In a separate cohort of HBeAg-positive patients not previously treated with nucleotide or nucleoside (NUC) analogues, the best peak HBV s-antigen (HBsAg) reduction was 99 percent (1.9 log) with a mean maximum HBsAg reduction of 1.05 log through day 15 following ARC-520 treatment substantially higher than results from NUC treatment-experienced cohorts.
During an analyst day event held to review and explain the new data, Arrowhead's president and CEO Chris Anzalone said his team believed it to be the highest knockdown ever reported in a human using RNAi and that he was optimistic the new data would translate into strong clinical outcomes for ARC-520 and follow-on candidates against other indications.
A long-term chimp study run by the Southwest National Primate Research Center and findings from the clinical study, also reported Thursday, suggested that HBV cccDNA decreases during the HBV life cycle, especially with the transition from HBeAg-positive to -negative. HBV DNA integrated into host DNA appears to maintain significant HBsAg production as cccDNA declines, a process that is accelerated with NUC treatment.
Of nine chimps that were first suppressed with NUCs and then treated with six to 11 monthly doses of ARC-520, four HBeAg-positive chimps demonstrated 99 percent (2 log) mean peak reduction in HBsAg, and one of the four experienced signs of immune reactivation during therapy, Arrowhead said. Four HBeAg-negative chimps demonstrated 81 percent (0.7 log) mean peak reduction in HBsAg; and one chimp transitioning from HBeAg-positive to HBeAg-negative demonstrated peak HBsAg reduction of 87 percent (0.9 log).

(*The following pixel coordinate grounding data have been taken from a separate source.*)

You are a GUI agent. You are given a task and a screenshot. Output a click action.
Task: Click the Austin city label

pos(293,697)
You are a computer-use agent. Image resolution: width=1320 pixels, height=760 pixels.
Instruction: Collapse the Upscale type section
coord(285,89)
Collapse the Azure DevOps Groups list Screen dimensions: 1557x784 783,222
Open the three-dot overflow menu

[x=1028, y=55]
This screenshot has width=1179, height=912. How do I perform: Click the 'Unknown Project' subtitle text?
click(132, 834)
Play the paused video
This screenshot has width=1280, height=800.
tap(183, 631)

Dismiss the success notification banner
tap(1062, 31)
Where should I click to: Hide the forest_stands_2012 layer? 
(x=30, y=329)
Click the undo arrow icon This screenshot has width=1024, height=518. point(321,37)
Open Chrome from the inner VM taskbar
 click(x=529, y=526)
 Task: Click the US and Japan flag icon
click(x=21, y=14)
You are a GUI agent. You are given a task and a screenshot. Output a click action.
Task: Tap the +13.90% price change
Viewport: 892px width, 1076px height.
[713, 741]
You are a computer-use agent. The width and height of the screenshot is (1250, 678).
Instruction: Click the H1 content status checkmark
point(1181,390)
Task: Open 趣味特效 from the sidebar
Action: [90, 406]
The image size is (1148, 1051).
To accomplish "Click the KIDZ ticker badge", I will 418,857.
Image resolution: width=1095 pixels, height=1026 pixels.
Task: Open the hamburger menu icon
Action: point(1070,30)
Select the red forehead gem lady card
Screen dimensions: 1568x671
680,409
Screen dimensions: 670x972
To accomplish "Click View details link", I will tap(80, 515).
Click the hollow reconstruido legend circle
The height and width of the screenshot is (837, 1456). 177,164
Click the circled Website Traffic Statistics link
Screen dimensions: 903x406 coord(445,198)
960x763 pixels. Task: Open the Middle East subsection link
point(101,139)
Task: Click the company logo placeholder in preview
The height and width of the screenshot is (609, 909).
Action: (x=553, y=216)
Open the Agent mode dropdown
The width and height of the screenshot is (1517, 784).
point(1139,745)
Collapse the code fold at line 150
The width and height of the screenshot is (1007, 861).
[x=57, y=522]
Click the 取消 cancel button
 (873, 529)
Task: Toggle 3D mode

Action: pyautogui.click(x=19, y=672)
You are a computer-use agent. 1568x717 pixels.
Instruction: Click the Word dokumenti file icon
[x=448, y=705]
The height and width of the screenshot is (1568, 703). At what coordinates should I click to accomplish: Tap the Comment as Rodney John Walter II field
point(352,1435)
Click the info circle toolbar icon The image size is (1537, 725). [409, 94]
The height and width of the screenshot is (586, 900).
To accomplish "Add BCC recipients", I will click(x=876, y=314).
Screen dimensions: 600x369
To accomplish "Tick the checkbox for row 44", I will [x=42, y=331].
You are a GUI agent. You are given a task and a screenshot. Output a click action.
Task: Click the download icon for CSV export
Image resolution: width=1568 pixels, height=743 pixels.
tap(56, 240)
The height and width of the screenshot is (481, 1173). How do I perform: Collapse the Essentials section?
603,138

Robert Lanford, a director at the primate research center, said the results "have revealed some important new insights about HBV biology and have introduced new ideas about effective ways to intervene in the HBV lifecycle."
Of 84 humans that have received ARC-520, no adverse events have been rated as serious or severe, the company said, and no discontinuations had occurred due to adverse events. No adverse safety signals were detected in the chimps, either.
ARC-520 is designed to silence expression of cccDNA. That design and the new clinical data validating the approach bodes well for the candidate, since NUC-naïve HBeAg-positive patients are expected to be richest in cccDNA and an estimated 95 percent of people chronically infected with HBV are currently NUC-naïve. At least half of those patients are also likely to be HBeAg-positive, making them "especially attractive to study and a key focus for multidose studies going forward," the company said.
RBC Capital Markets analyst Michael Yee characterized the new data as "incremental positive findings," noting that investor expectations for the program were "very low given initial data in 2014 and the stock has been off the radar for many investors." Furthermore, he pointed out that the positive data would be good for more than just Arrowhead investors, since the glow of good news could rub off on companies such as Arbutus Biopharma Corp. (formerly Tekmira Pharmaceuticals Corp.), which is carrying ahead the RNAi candidate TKM-HBV in phase I and seven other HBV programs, and Alnylam Pharmaceuticals Inc., which also has an early RNAi-based program in HBV, called ALN-HBV.
Arbutus shares (NASDAQ:ABUS) rose 73 cents, or 11.1 percent to $7.30 on Thursday. Alnylam shares (NASDAQ:ALNY) fell $2.53 to $90.77.